[Collected data entries]
━━━━━━━━━━━━━━━━

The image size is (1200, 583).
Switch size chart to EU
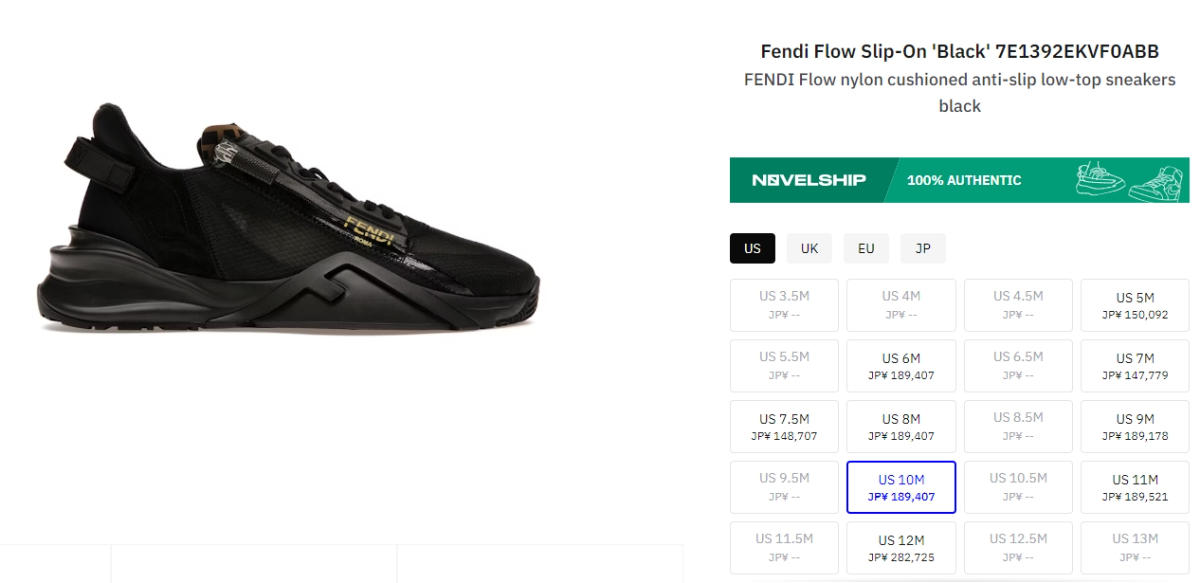coord(866,248)
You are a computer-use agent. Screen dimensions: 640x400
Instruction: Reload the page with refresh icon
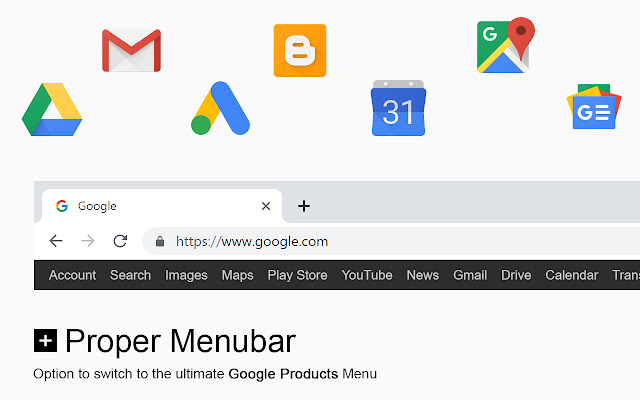120,241
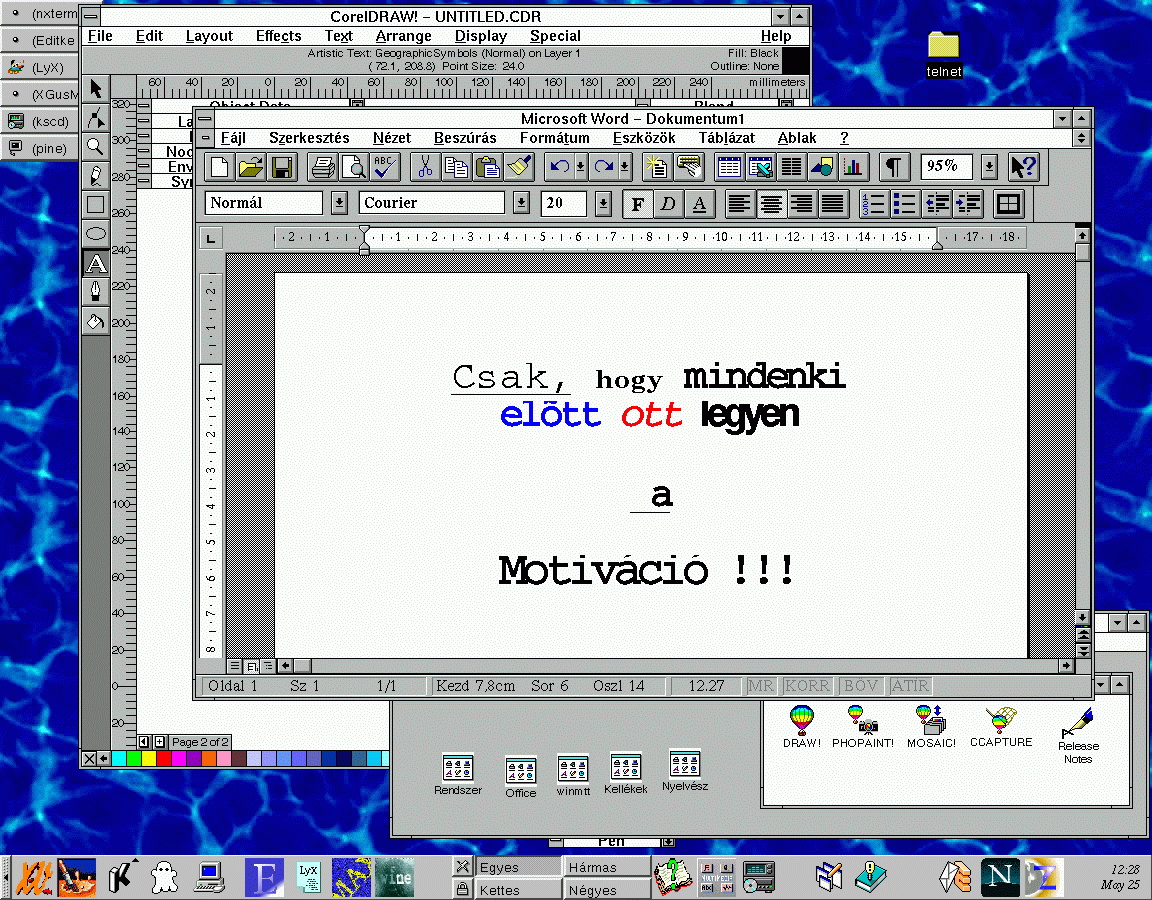
Task: Toggle bold formatting with the F button
Action: 637,204
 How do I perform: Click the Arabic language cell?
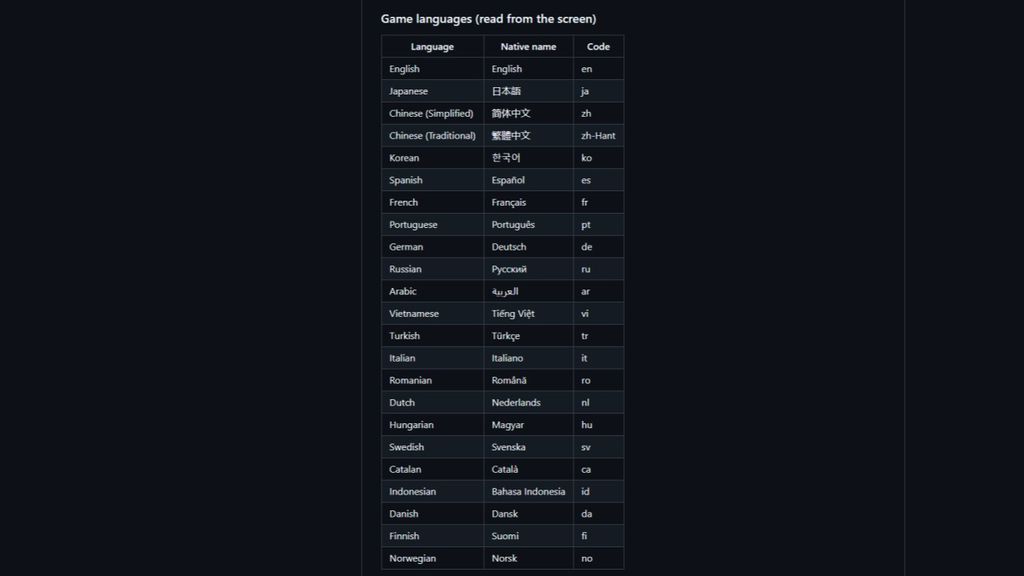(432, 291)
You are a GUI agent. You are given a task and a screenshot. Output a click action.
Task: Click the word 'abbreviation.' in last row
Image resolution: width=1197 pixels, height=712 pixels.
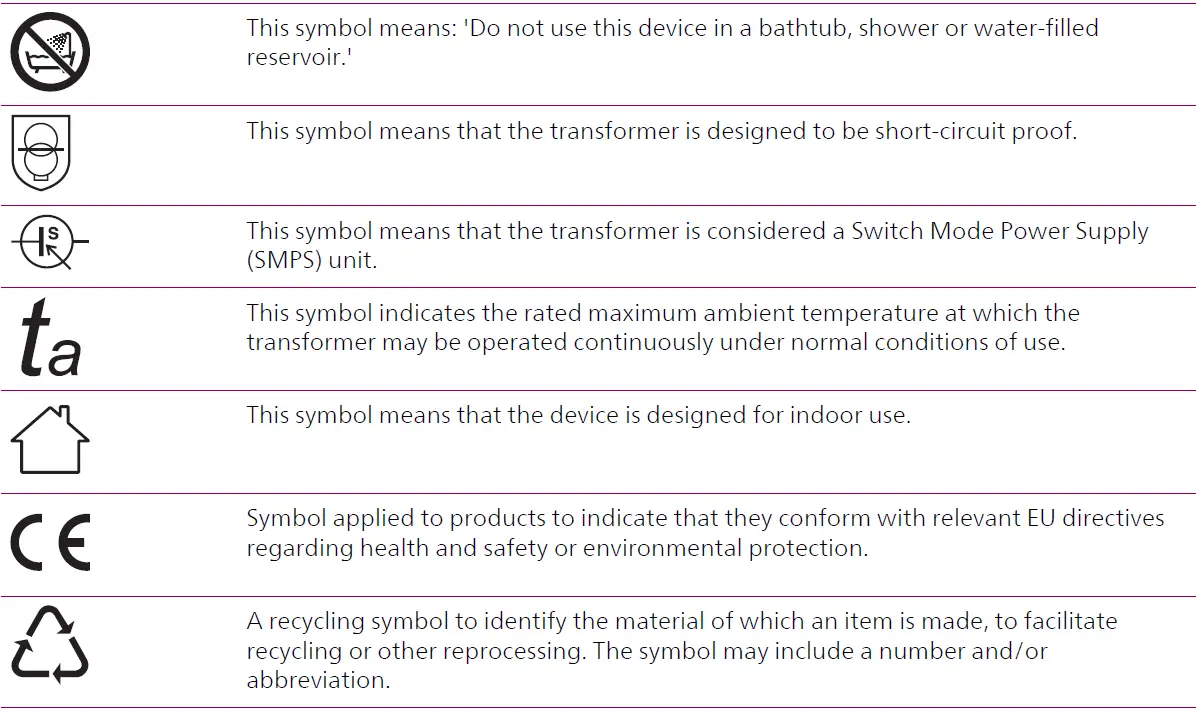pos(318,681)
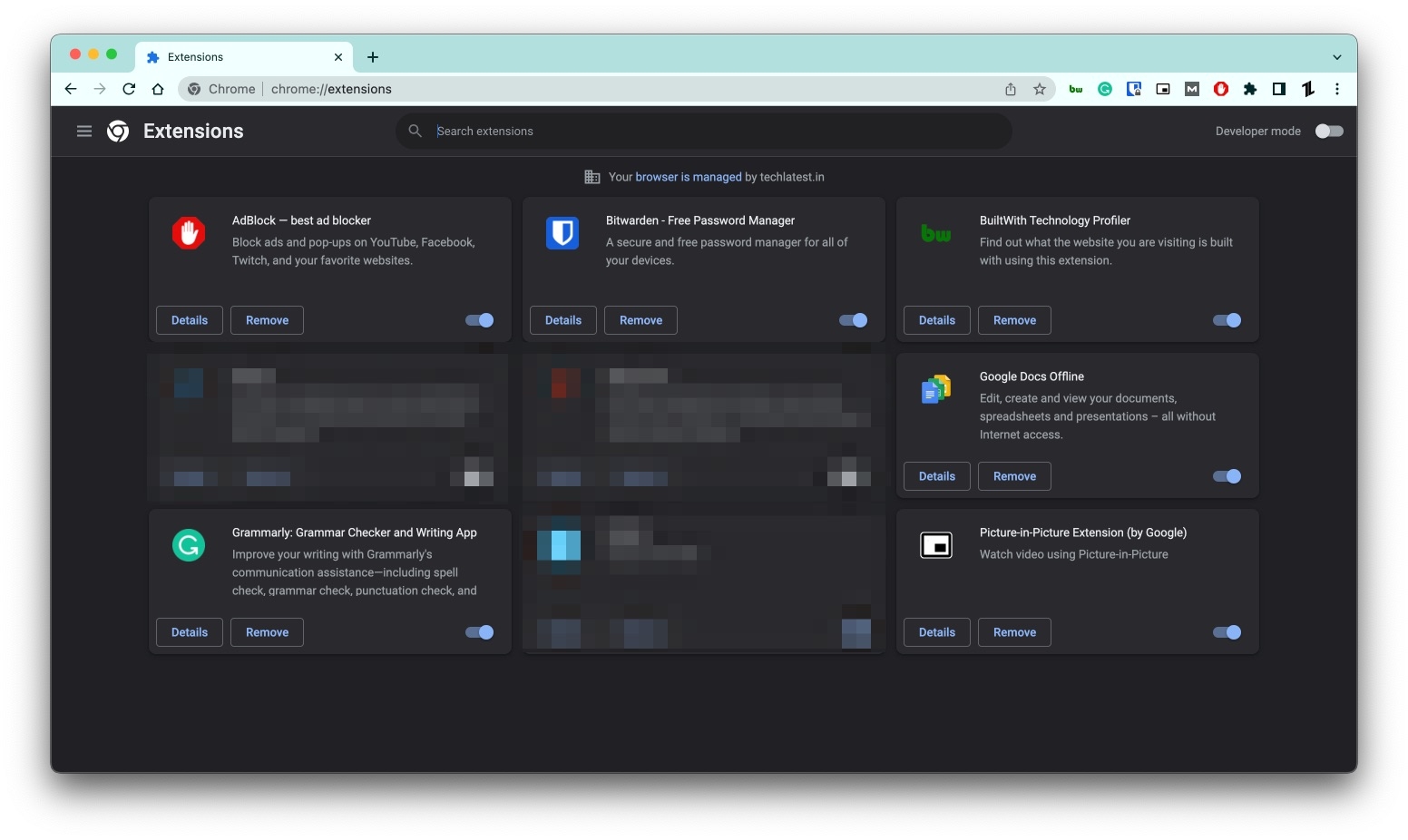
Task: Expand the tab search chevron
Action: coord(1337,57)
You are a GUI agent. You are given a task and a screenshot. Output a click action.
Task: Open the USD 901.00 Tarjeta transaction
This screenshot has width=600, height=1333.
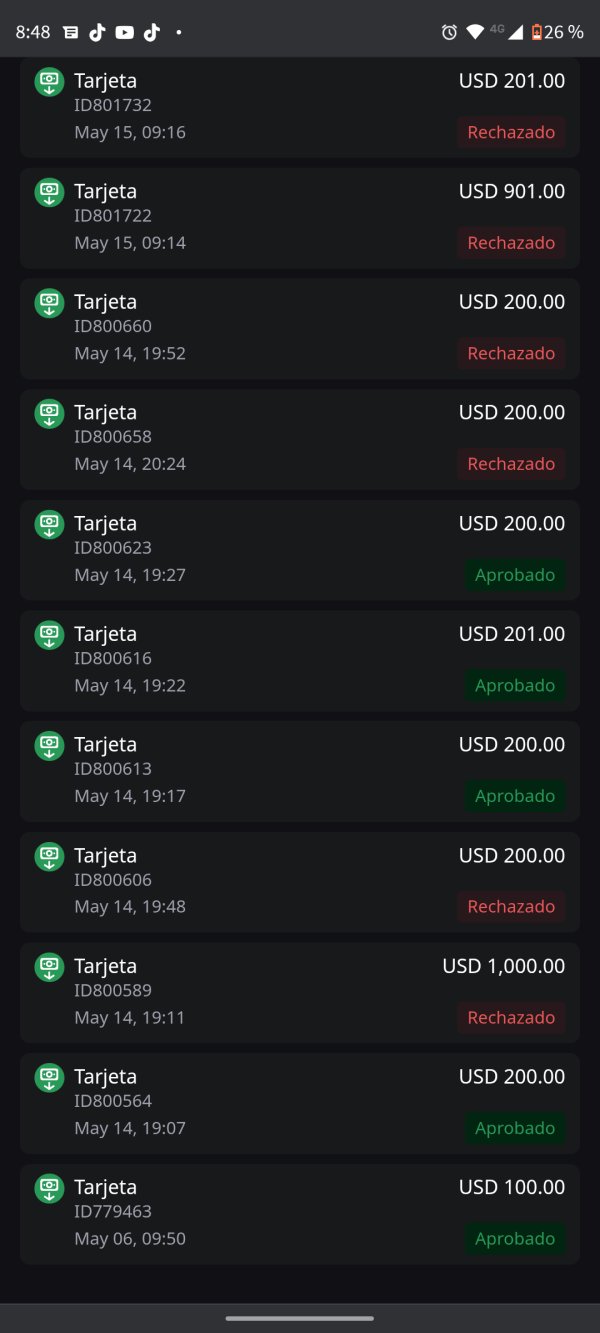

━━━━━━━━━━━━━━━━

### WORK ITEM
Exact reproduction of the entries above is what's needed; images stay out.

### EXERCISE RESULT
The image size is (1200, 583).
Switch size chart to EU
coord(866,248)
You are a computer-use agent. Screen dimensions: 640x400
Instruction: Reload the page with refresh icon
120,241
Task: Toggle bold formatting with the F button
Action: 637,204
 How do I perform: Click the Arabic language cell?
(432, 291)
You are a GUI agent. You are given a task and a screenshot. Output a click action.
Task: Click the word 'abbreviation.' in last row
Image resolution: width=1197 pixels, height=712 pixels.
pos(318,681)
Task: Expand the tab search chevron
Action: coord(1337,57)
You are a GUI agent. You are given a task and a screenshot. Output a click action.
Task: Open the USD 901.00 Tarjeta transaction
This screenshot has width=600, height=1333.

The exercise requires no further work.